(Records from a data source)
================================
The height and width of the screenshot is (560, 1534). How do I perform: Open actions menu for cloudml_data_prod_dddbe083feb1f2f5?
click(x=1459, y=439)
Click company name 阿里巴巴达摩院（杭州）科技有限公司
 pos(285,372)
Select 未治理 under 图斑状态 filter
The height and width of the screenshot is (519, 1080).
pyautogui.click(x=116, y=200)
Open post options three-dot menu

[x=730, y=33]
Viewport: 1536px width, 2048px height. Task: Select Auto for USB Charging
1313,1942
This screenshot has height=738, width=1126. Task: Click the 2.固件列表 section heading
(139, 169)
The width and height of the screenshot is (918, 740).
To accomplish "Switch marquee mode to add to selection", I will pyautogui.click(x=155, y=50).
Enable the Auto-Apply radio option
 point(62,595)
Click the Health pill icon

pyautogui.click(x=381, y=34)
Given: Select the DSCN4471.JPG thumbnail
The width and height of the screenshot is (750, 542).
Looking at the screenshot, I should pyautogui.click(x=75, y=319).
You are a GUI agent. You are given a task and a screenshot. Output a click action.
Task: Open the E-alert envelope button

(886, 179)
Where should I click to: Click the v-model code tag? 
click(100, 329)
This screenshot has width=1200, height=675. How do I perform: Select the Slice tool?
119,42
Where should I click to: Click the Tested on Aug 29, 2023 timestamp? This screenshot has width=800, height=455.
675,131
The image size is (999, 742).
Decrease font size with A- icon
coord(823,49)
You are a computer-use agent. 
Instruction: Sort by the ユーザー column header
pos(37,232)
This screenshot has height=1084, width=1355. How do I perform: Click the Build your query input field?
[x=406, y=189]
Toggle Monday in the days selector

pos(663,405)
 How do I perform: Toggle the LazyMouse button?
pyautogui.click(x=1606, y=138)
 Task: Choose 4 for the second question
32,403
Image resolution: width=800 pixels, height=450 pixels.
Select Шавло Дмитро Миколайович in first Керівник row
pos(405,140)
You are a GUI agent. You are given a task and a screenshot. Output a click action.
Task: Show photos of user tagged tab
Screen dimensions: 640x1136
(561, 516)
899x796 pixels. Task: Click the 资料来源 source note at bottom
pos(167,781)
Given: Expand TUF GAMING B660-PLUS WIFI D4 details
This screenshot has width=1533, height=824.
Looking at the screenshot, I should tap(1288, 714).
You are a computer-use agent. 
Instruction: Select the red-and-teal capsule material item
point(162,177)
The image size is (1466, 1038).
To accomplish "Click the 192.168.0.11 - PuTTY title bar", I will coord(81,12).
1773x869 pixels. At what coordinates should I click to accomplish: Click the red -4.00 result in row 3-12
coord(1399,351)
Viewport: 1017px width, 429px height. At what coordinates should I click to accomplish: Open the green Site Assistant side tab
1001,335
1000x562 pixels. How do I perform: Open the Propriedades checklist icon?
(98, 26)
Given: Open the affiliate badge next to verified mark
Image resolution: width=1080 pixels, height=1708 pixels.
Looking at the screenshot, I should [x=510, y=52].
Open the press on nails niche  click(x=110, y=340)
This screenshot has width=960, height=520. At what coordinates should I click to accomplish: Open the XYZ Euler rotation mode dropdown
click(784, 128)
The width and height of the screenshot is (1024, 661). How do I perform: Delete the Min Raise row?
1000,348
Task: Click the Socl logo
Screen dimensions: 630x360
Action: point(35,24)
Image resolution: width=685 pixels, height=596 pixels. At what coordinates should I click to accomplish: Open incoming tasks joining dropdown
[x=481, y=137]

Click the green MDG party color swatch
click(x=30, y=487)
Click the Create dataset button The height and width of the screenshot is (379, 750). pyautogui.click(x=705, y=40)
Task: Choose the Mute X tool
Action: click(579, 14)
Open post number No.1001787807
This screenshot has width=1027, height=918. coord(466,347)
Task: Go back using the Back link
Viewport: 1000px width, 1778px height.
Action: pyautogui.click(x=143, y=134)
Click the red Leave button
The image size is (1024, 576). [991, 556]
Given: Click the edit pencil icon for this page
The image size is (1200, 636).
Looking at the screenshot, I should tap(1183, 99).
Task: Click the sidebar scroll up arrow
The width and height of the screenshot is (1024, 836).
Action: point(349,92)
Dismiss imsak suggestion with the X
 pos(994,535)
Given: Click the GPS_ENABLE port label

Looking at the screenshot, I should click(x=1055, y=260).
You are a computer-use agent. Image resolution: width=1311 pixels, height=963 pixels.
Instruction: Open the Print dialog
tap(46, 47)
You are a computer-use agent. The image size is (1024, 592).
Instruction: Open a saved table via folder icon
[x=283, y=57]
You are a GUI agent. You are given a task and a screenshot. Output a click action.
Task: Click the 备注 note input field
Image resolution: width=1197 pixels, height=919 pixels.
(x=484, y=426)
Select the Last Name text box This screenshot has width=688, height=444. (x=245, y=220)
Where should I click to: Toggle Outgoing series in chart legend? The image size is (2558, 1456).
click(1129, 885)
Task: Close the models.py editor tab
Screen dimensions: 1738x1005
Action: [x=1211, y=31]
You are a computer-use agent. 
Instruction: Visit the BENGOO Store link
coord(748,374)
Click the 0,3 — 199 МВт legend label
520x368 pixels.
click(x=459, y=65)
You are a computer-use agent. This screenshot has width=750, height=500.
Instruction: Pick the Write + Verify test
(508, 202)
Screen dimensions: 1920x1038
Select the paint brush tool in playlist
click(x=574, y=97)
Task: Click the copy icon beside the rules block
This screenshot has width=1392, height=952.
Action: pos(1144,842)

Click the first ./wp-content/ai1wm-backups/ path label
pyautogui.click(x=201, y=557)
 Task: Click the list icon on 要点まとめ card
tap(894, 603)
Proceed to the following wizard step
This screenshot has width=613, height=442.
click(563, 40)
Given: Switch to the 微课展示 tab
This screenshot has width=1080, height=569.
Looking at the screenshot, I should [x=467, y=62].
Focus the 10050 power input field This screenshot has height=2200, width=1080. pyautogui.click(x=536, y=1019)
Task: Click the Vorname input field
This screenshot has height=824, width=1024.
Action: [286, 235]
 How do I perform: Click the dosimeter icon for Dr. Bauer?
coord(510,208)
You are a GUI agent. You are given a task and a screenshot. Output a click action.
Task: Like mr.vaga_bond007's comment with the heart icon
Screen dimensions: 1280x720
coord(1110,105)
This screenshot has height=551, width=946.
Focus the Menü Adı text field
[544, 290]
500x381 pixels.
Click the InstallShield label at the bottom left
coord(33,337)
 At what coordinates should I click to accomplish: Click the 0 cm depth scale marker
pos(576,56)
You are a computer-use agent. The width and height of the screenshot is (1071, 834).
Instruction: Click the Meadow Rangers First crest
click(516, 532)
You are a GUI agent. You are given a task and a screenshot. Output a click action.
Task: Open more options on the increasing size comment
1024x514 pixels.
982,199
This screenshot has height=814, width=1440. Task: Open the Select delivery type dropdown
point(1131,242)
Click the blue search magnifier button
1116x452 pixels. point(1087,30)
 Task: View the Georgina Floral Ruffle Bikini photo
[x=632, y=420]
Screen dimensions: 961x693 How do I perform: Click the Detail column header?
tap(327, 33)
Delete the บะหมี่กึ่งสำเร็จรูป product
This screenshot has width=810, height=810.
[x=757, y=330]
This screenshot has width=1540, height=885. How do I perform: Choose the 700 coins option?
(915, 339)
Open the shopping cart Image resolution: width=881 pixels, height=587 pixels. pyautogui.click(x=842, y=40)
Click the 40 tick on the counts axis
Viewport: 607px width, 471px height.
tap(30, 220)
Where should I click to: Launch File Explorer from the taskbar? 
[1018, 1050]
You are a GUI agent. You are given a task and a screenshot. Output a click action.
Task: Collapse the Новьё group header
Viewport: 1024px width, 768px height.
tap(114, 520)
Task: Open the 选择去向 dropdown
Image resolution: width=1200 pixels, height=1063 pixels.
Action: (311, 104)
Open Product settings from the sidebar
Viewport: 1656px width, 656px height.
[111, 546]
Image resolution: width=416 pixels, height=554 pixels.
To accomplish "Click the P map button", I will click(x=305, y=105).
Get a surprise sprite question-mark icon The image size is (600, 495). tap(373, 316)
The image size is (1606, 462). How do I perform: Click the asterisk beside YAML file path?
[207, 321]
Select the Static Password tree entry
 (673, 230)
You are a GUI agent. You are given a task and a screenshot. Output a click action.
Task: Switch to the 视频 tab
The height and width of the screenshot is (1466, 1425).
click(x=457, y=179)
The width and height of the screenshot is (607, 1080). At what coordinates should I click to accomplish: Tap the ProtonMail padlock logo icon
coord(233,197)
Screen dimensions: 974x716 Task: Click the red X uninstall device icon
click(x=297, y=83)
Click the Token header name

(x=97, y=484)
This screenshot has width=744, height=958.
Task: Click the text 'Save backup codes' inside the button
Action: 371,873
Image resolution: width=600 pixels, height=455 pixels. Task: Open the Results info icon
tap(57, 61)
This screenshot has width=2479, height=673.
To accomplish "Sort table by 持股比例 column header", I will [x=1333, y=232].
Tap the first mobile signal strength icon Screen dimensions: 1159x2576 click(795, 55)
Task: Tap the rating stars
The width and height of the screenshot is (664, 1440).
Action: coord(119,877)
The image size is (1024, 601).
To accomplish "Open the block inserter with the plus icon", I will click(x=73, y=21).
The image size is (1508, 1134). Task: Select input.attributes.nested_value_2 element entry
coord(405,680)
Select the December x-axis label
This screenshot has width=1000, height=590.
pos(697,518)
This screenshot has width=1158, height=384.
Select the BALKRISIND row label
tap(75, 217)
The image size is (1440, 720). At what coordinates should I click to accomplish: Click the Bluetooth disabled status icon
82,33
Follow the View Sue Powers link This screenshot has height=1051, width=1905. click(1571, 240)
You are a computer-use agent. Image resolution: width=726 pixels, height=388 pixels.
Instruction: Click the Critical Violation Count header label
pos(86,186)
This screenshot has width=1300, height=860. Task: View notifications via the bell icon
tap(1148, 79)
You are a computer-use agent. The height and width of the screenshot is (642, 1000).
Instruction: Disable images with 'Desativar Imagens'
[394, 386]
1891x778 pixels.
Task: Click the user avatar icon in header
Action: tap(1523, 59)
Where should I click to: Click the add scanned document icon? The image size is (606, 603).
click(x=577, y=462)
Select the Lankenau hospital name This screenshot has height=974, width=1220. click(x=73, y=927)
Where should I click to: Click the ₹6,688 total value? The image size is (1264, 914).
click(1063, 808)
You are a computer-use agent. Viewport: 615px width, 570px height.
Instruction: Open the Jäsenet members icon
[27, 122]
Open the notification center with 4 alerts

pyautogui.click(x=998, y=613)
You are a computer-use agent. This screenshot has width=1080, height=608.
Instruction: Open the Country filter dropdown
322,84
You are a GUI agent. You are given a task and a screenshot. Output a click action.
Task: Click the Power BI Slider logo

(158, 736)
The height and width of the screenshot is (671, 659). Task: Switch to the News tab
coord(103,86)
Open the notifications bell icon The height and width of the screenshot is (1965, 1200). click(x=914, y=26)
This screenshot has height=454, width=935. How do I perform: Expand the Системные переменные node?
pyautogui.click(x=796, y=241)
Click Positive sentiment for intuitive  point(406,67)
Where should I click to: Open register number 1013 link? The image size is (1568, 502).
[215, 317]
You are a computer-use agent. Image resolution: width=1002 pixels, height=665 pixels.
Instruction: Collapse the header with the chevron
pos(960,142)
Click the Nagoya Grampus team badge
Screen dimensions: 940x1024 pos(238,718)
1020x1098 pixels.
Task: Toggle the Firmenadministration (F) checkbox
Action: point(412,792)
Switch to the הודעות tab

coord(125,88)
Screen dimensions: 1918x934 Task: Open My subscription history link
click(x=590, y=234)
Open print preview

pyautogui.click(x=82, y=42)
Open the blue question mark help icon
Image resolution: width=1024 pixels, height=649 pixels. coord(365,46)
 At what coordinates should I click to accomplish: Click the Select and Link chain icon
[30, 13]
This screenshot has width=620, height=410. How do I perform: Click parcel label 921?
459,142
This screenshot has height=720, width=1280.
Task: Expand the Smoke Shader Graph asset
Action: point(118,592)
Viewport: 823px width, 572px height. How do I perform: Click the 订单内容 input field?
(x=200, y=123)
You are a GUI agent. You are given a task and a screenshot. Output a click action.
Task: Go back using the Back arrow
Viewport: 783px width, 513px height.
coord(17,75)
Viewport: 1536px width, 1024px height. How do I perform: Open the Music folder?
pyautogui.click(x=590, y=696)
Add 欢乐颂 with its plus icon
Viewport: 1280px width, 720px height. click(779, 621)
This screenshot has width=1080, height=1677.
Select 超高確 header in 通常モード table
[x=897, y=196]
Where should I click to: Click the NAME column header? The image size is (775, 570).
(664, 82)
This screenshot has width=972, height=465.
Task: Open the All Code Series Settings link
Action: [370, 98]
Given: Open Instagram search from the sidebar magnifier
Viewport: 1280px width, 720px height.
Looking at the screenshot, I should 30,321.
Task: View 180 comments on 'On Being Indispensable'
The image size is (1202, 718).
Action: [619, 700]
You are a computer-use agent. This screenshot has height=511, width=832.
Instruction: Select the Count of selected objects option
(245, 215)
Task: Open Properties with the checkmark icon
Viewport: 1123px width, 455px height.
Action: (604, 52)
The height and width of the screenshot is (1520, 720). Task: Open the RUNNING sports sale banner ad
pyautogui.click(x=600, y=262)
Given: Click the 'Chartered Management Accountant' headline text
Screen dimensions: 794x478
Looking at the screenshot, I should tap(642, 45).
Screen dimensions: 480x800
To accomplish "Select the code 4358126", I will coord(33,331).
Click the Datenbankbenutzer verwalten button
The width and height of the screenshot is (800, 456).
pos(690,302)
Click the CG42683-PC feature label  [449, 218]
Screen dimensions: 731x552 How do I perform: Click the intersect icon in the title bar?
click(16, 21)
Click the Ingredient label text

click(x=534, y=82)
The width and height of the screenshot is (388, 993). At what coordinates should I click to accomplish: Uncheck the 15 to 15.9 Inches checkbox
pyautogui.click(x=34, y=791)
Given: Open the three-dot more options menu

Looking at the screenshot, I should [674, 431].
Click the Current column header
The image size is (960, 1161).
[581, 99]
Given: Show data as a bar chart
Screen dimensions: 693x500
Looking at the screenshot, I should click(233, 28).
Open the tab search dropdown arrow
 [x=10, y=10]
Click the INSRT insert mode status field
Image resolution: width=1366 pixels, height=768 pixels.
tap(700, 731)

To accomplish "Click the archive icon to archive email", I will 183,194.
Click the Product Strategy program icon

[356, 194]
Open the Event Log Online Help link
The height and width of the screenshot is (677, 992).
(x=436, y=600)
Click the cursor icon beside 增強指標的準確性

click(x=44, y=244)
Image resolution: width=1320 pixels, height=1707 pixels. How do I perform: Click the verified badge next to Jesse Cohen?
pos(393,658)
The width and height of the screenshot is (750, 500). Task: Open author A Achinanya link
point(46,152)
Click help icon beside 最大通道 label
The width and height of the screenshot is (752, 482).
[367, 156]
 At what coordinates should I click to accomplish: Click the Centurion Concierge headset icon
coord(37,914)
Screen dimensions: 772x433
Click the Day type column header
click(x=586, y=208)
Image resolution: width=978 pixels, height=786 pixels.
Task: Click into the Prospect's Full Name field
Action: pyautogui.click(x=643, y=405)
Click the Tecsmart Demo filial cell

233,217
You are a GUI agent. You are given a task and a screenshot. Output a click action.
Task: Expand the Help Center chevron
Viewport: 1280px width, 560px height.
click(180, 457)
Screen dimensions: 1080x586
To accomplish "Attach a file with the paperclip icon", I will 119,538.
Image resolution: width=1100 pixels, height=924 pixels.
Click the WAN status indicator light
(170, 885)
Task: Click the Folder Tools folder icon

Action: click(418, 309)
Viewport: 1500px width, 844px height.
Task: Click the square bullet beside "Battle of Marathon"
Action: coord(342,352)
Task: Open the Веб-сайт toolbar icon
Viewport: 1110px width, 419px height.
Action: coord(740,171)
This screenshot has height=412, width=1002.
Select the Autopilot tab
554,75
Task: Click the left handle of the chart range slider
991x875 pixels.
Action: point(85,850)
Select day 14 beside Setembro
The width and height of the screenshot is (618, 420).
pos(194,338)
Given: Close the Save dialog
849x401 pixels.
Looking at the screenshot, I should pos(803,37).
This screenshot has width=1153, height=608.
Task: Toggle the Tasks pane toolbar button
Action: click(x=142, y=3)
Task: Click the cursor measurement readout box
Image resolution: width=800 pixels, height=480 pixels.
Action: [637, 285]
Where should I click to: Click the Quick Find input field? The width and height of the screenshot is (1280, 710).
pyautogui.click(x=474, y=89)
================================
Working from the data above, extract solely the lines from the one containing "1773x869 pixels. At" through the one containing "Task: Go back using the Back link", exactly as they appear, both included.

# [Result of the exercise]
1773x869 pixels. At what coordinates should I click to accomplish: Click the red -4.00 result in row 3-12
coord(1399,351)
Viewport: 1017px width, 429px height. At what coordinates should I click to accomplish: Open the green Site Assistant side tab
1001,335
1000x562 pixels. How do I perform: Open the Propriedades checklist icon?
(98, 26)
Given: Open the affiliate badge next to verified mark
Image resolution: width=1080 pixels, height=1708 pixels.
Looking at the screenshot, I should [x=510, y=52].
Open the press on nails niche  click(x=110, y=340)
This screenshot has width=960, height=520. At what coordinates should I click to accomplish: Open the XYZ Euler rotation mode dropdown
click(784, 128)
The width and height of the screenshot is (1024, 661). How do I perform: Delete the Min Raise row?
1000,348
Task: Click the Socl logo
Screen dimensions: 630x360
Action: point(35,24)
Image resolution: width=685 pixels, height=596 pixels. At what coordinates should I click to accomplish: Open incoming tasks joining dropdown
[x=481, y=137]

Click the green MDG party color swatch
click(x=30, y=487)
Click the Create dataset button The height and width of the screenshot is (379, 750). pyautogui.click(x=705, y=40)
Task: Choose the Mute X tool
Action: click(579, 14)
Open post number No.1001787807
This screenshot has width=1027, height=918. coord(466,347)
Task: Go back using the Back link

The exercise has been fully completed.